**Requirements:** Could you write out the lines of the records from the line with "This screenshot has" to the line with "(x=154, y=649)", both included, leaving the pictures out?

**Supplied information:**
[Begin]
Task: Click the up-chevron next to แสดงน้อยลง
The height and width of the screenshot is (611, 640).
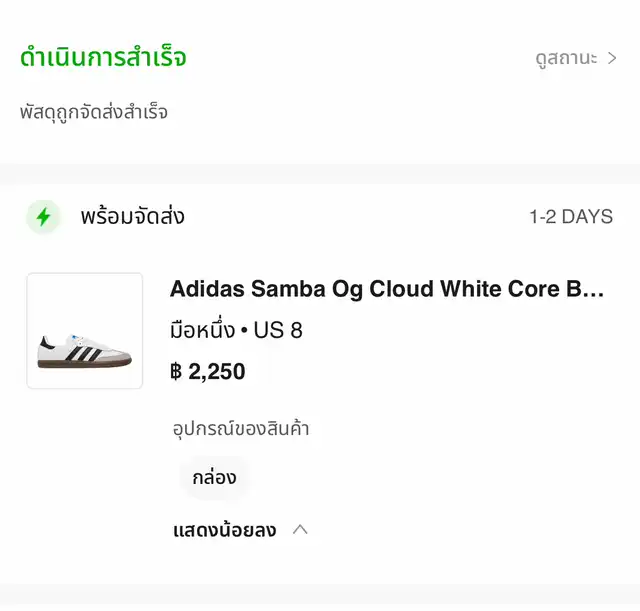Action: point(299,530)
[End]
[Begin]
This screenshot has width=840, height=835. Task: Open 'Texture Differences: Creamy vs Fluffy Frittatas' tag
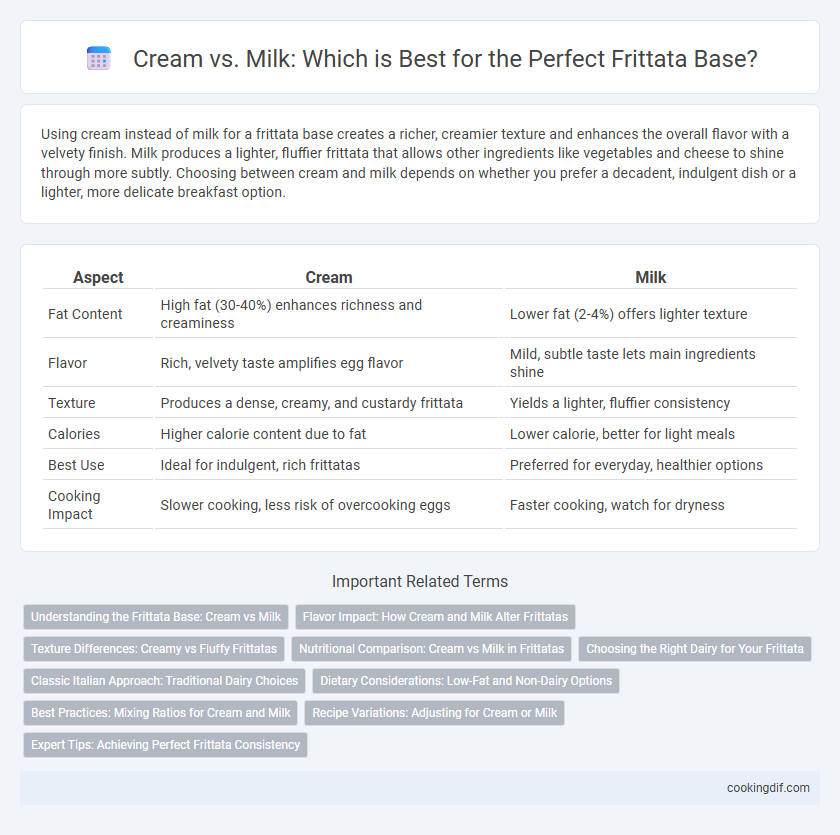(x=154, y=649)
[End]
**Answer to this exercise:**
This screenshot has width=840, height=835. Task: Open 'Texture Differences: Creamy vs Fluffy Frittatas' tag
(x=154, y=649)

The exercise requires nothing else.